## Task details
Transcribe only part of the material below: the lines from the one containing "Enable the purple count-in button" through the one containing "1080x617 pixels.", inclusive, exactly as written.

## Data
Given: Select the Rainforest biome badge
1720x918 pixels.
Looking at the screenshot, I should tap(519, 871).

...

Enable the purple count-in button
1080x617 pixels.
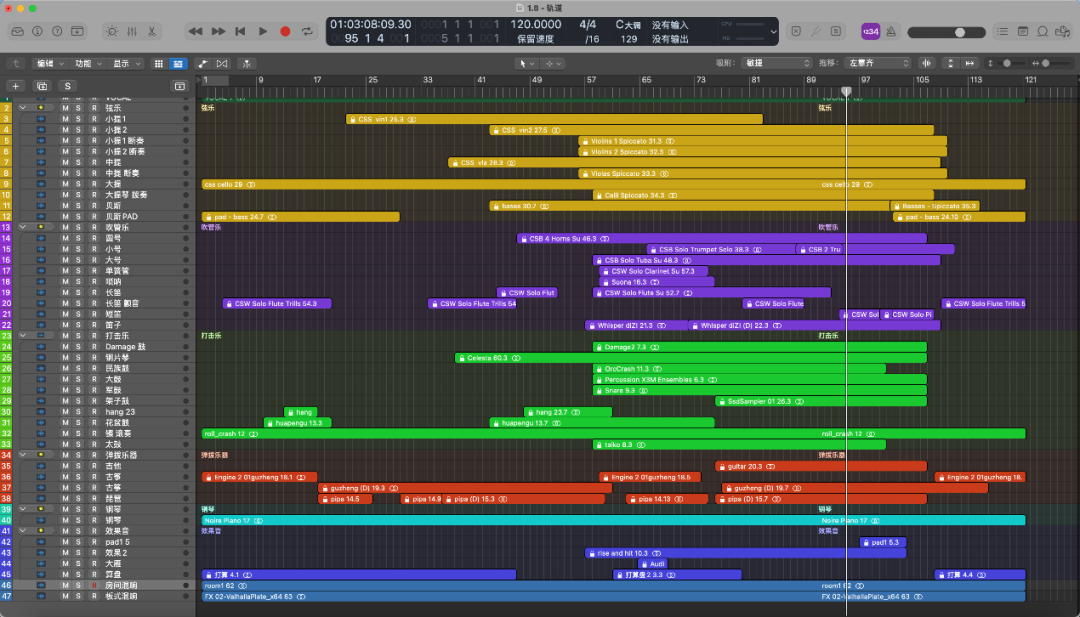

## Output below
Enable the purple count-in button
1080x617 pixels.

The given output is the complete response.